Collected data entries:
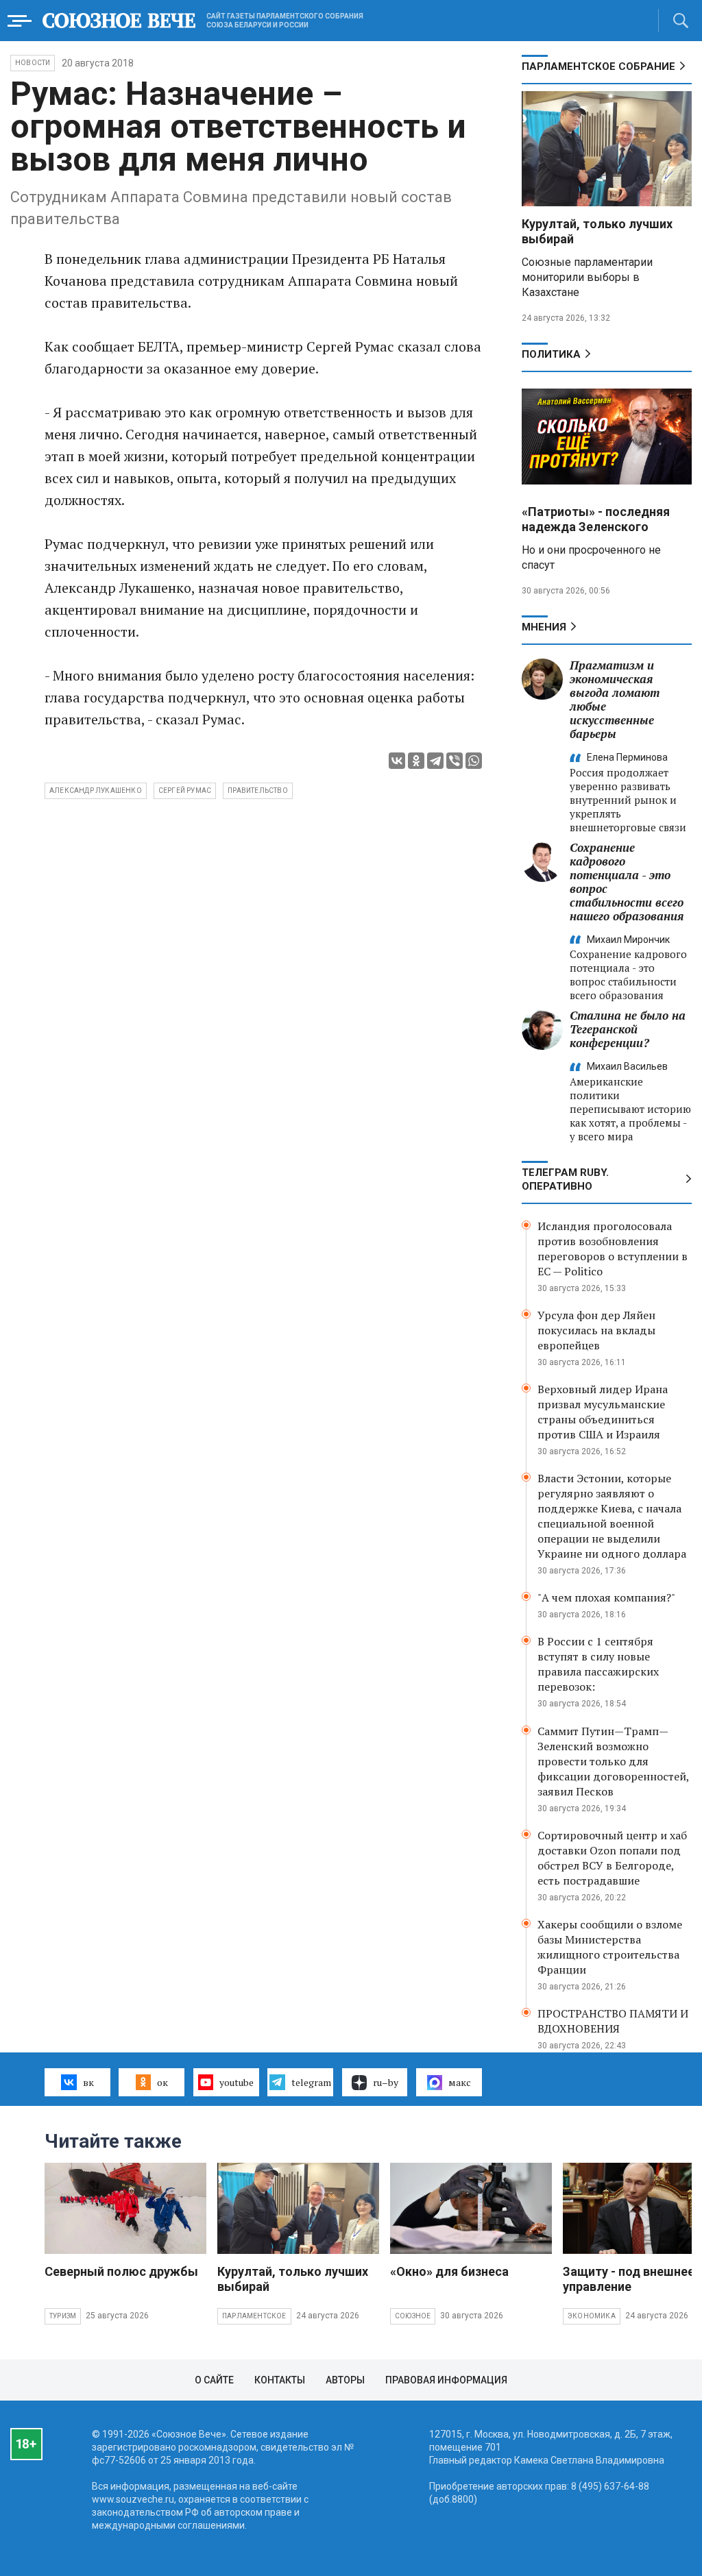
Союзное (413, 2316)
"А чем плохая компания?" (606, 1597)
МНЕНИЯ (544, 627)
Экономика (592, 2316)
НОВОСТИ (32, 62)
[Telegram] (435, 760)
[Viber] (454, 760)
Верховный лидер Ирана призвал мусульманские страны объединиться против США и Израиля (602, 1412)
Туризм (62, 2316)
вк (88, 2082)
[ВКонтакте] (397, 760)
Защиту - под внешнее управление (628, 2279)
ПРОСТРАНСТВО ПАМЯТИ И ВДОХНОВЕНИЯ (612, 2021)
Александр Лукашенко (95, 790)
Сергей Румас (184, 790)
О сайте (214, 2380)
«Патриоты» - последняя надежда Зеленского (596, 519)
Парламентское (254, 2316)
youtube (236, 2082)
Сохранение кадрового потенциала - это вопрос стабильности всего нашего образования (626, 881)
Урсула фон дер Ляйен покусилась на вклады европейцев (596, 1330)
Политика (551, 354)
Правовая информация (446, 2380)
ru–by (385, 2082)
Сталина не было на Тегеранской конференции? (628, 1029)
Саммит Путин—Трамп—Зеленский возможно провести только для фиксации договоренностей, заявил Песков (613, 1761)
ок (162, 2082)
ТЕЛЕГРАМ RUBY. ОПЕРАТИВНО (565, 1179)
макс (459, 2082)
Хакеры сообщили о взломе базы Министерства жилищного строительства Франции (609, 1947)
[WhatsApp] (473, 760)
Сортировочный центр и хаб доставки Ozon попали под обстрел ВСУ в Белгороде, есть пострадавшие (612, 1858)
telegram (311, 2082)
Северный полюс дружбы (121, 2271)
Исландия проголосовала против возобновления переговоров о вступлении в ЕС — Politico (612, 1248)
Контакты (279, 2380)
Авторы (345, 2380)
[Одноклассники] (416, 760)
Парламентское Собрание (598, 66)
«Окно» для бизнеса (449, 2271)
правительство (258, 790)
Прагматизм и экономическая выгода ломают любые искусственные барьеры (614, 699)
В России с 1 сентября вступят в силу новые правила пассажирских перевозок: (598, 1664)
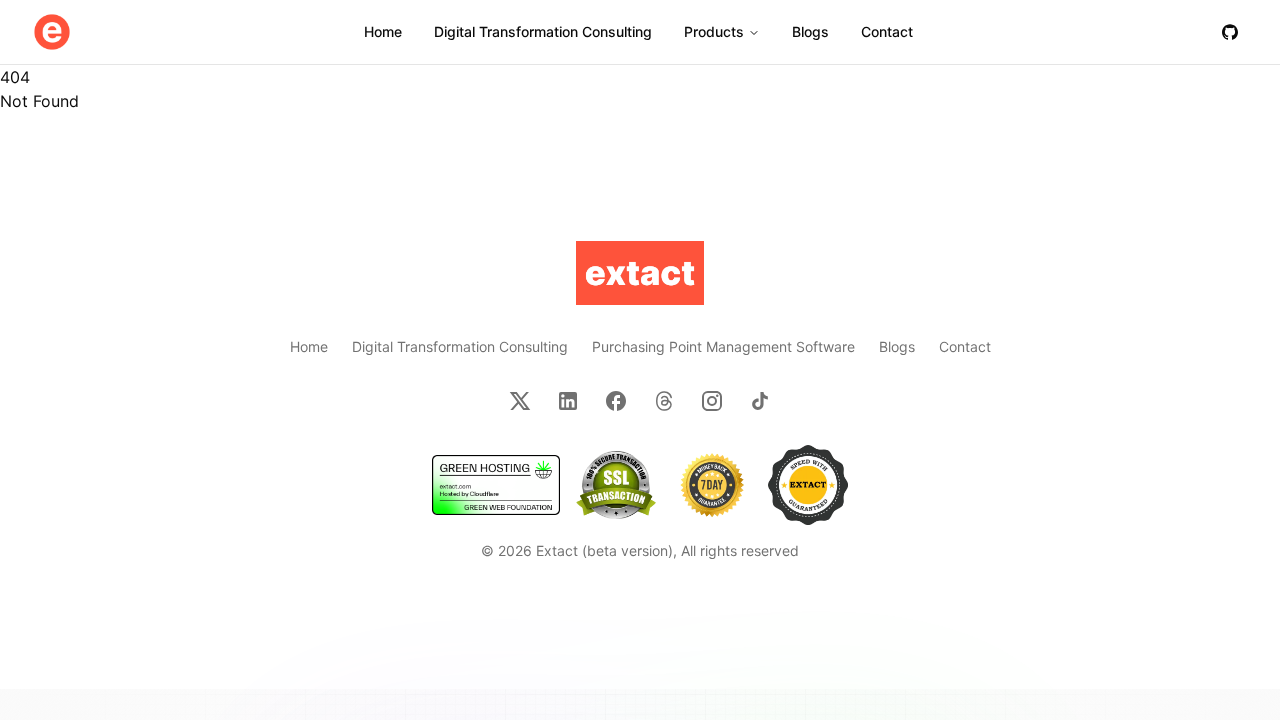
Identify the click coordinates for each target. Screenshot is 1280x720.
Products (714, 31)
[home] (52, 32)
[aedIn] (568, 401)
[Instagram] (712, 401)
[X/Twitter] (520, 401)
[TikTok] (760, 401)
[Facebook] (616, 401)
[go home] (640, 273)
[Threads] (664, 401)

### Work required
The required answer is a single number: the count of lines in the entries that hold the string "против".

### Answer section
2